BEGIN Records for this exercise
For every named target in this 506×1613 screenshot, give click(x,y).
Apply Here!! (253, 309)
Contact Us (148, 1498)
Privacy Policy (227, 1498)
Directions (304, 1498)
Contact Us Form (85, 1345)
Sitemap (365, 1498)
END Records for this exercise
■ Exercise:
Repeat each line from the one containing "Contact Us (148, 1498)" down through the last of the items, and show only those lines. Rescale every coordinate in the answers by 1.2, rounding to whole numbers with halves going up.

■ Response to the exercise:
Contact Us (178, 1798)
Privacy Policy (272, 1798)
Directions (365, 1798)
Contact Us Form (102, 1614)
Sitemap (438, 1798)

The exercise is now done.